Giselle s’aperçut que, dans sa joie d’avoir les brodequins tant désirés, elle s’était dévoilée et qu’il lui serait difficile de reculer. Elle rougit beaucoup et répondit avec hésitation :
Giselle :
Non, je ne sais pas,… mais… ils se retrouveront, je pense.
M. Tocambel :
Je les chercherai, Giselle, et je crois que je les trouverai. (Se retournant vers sa nombreuse suite) Et vous, mes enfants, n’accusez plus si légèrement. Ces brodequins auront été emportés avec d’autres objets, et je ne tarderai pas à les retrouver.
Giselle :
Est-ce que vous ne me les donnerez pas, mon bon ami ? Vous me les aviez promis.
M. Tocambel (d’un ton sévère) :
Non.

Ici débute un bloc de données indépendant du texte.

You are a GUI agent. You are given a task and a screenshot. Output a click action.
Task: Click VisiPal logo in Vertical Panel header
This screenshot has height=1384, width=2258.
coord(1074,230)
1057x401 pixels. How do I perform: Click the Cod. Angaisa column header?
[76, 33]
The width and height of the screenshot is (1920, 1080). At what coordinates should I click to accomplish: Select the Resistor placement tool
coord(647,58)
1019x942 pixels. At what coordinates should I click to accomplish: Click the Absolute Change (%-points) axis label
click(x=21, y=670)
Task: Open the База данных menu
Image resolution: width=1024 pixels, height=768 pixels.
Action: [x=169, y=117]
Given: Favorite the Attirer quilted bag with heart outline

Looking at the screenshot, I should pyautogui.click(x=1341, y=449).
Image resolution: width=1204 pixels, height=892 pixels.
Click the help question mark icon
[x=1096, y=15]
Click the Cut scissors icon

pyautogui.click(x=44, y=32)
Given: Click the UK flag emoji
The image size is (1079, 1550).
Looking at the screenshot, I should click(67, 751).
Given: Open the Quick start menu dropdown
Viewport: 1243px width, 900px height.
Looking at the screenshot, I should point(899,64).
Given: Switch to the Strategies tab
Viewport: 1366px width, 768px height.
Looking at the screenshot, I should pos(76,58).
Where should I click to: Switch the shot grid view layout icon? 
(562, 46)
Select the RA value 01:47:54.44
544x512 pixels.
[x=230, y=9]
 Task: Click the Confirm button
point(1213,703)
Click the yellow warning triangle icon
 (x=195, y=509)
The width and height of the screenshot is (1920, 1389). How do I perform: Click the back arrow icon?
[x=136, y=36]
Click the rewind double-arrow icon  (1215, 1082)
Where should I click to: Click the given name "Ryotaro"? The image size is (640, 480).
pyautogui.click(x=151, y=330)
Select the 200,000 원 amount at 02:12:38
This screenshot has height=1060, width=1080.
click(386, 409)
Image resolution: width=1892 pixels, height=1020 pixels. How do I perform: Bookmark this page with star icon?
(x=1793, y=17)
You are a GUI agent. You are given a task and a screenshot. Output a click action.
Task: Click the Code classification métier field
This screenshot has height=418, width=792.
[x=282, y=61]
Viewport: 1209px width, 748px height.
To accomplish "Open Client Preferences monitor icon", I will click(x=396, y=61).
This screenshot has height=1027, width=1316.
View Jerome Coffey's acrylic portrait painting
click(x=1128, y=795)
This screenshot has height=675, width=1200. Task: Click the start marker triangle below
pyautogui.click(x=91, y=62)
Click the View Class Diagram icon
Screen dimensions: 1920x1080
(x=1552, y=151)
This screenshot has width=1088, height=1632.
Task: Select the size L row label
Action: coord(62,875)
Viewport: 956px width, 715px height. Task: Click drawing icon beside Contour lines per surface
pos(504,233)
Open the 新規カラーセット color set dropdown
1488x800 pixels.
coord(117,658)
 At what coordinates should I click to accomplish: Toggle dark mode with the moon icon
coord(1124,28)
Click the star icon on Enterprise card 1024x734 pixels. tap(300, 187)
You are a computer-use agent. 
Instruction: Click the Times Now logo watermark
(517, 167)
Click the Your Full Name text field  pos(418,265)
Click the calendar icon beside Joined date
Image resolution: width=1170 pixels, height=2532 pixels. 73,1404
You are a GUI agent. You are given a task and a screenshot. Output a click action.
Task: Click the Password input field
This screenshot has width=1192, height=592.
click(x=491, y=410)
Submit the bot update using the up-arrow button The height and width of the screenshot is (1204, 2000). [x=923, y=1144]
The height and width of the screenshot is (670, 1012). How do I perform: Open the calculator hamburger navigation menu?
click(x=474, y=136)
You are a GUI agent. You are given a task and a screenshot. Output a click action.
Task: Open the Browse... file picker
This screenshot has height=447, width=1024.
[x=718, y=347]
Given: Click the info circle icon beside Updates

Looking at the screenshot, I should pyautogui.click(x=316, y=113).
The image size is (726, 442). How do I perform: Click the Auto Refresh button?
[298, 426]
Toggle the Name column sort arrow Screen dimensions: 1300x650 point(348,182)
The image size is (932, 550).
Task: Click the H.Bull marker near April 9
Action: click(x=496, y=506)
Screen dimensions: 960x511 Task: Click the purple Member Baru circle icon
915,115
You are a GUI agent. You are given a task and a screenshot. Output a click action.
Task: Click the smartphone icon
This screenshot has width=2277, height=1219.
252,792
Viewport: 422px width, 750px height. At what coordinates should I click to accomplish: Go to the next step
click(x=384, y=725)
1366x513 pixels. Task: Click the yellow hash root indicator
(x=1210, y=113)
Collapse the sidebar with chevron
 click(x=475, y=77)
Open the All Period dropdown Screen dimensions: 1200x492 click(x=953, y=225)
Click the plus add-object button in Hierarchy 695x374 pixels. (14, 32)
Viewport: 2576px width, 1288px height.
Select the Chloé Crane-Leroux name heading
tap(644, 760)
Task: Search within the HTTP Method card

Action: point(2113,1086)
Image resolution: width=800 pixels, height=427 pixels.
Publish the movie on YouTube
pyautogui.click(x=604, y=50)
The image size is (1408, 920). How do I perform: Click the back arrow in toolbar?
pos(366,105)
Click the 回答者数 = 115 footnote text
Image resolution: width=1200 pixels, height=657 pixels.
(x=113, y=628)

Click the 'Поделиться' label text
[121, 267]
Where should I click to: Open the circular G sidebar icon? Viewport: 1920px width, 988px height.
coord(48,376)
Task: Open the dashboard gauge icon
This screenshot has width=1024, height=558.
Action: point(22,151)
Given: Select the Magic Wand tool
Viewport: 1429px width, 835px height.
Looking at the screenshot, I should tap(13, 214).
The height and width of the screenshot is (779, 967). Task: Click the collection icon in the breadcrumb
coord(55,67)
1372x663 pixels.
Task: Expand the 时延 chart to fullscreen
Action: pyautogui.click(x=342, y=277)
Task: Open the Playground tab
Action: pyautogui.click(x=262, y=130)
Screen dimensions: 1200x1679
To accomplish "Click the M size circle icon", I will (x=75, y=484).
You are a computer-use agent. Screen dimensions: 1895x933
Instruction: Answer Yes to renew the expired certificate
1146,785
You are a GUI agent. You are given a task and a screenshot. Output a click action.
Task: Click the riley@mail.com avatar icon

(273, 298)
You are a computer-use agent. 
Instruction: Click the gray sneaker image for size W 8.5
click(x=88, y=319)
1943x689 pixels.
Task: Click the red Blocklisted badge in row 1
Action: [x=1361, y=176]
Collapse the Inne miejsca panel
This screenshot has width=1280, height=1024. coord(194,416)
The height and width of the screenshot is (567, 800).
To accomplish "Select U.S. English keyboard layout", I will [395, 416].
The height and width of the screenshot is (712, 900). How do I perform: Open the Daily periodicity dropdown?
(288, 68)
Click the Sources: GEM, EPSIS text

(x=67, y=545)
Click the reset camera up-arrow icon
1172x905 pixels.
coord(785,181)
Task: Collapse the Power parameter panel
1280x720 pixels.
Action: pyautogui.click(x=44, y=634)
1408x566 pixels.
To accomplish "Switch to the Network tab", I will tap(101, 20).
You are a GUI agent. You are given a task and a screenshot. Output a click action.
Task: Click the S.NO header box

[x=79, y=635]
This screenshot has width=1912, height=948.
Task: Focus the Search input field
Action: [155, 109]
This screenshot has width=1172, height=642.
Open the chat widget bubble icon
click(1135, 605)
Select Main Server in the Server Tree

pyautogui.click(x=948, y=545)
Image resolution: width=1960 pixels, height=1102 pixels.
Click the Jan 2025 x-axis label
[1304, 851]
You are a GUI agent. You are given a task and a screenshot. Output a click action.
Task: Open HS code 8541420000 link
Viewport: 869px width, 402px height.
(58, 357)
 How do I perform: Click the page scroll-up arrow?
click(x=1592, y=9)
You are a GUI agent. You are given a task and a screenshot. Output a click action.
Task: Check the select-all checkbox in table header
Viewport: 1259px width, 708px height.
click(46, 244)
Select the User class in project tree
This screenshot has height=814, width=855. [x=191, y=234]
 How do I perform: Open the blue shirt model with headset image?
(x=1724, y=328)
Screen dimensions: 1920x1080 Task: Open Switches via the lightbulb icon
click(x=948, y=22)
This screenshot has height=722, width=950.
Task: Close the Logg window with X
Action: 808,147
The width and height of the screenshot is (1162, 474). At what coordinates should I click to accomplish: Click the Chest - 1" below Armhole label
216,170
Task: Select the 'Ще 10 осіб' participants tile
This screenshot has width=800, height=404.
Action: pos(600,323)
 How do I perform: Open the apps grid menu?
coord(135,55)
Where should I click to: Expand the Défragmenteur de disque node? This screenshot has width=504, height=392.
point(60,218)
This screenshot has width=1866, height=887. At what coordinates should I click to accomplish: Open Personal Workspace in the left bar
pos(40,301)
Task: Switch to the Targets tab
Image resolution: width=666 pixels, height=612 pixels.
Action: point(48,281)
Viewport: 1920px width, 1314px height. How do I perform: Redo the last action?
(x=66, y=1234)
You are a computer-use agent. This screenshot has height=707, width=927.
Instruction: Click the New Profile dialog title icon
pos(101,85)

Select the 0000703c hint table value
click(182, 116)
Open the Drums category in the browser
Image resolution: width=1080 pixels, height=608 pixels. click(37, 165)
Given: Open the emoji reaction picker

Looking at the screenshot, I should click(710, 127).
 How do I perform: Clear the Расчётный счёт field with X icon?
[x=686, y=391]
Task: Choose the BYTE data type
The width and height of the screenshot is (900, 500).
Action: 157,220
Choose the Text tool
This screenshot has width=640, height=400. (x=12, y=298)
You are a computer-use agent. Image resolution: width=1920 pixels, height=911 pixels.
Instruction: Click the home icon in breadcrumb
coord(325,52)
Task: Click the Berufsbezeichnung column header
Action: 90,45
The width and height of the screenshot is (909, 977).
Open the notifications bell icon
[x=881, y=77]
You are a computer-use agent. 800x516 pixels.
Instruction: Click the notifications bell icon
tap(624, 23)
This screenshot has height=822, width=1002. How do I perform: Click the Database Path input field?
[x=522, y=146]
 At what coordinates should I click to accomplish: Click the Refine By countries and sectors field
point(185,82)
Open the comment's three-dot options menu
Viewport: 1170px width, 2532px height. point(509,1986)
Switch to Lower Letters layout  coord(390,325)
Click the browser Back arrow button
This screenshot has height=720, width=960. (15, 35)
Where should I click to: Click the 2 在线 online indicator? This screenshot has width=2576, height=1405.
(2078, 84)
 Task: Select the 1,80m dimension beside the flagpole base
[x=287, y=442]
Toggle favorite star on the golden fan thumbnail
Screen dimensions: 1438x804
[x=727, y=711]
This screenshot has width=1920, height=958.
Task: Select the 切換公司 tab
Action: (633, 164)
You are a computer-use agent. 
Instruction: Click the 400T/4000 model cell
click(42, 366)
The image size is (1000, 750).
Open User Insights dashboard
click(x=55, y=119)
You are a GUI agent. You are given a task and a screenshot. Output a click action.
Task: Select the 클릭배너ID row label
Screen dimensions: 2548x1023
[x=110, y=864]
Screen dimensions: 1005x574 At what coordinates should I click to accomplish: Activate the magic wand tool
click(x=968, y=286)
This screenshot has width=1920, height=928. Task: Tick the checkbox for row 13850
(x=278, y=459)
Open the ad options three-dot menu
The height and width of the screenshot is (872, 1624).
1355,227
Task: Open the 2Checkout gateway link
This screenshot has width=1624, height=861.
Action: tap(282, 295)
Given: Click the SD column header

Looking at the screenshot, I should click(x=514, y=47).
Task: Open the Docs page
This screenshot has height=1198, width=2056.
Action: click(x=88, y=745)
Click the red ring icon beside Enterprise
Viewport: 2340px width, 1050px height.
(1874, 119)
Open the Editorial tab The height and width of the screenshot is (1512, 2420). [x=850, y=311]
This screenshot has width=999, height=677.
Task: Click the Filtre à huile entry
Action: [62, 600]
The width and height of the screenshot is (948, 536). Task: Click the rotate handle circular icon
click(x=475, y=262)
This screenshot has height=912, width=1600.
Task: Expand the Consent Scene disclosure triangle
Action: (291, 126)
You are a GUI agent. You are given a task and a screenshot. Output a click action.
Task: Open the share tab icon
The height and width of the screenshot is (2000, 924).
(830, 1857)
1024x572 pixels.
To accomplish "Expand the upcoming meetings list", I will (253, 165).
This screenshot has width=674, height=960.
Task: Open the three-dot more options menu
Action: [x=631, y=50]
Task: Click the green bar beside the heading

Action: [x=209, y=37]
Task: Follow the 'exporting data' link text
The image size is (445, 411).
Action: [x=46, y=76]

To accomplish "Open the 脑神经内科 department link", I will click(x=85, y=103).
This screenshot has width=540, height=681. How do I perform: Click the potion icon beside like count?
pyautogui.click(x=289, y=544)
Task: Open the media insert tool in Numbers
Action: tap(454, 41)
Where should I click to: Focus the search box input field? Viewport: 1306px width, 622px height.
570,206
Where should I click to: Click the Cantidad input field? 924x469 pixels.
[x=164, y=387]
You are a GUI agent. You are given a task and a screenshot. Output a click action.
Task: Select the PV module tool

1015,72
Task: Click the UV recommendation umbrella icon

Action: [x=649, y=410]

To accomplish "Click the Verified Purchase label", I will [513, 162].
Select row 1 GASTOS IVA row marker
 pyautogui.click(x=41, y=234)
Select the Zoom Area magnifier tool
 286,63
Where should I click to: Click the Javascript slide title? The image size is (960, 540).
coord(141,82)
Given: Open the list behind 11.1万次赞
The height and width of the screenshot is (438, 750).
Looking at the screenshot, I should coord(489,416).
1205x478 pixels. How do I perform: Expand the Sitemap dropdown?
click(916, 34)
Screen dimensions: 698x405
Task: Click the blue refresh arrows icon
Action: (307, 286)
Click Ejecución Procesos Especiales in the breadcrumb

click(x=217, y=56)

Je veux les garder ; je ne vous les ai pas promis…
… répondit Monsieur Tocambel en la regardant d'un oeil sévère.
Les enfants, satisfaits du dénouement, se dispersèrent dans le jardin. Giselle voulait rester, mais sa tante de Monclair l’obligea à rejoindre ses amis ou plutôt ses ennemis.
Quand M. Tocambel resta seul avec Léontine et sa tante de Monclair, il s’assit entre elles. Léontine lui serra les mains.
Léontine :
Merci mille fois, mon ami, de la manière délicate dont vous avez tout arrangé. J’avoue que, tout en devinant le voleur, je ne comprends rien à la manière d’agir de Giselle. Quels ont pu être son motif et son but ? Une espièglerie, sans doute ; elle les aura cachés.
M. Tocambel :
J’espère avoir un peu arrangé la chose vis-à-vis des enfants, mais il en restera une impression fâcheuse pour Giselle, qui est évidemment la coupable. C’est ce que j’irai savoir demain.
Léontine :
Quand donc aurai-je le bonheur de la voir corrigée ?
Madame de Monclair :
Comment veux-tu qu’elle change comme d’un coup de baguette ? Tu l’as gâtée pendant dix ans ; et ton mari plus que toi encore. Crois-tu pouvoir changer en un jour une nature si mal dirigée !
Les parents avaient presque tous emmené leurs enfants. Noémi et Pierre étaient revenus près du cercle du salon ; ils causèrent quelque temps de Giselle et de ses défauts, auxquels Léontine ne croyait pas encore beaucoup ; tout le monde était parti ; il était huit heures. Noémi alla faire coucher ses enfants ; la bonne de Giselle l’avait déjà emmenée. Léontine acheva la soirée chez son frère avec sa tante et son vieil ami. Victor n’avait pas reparu.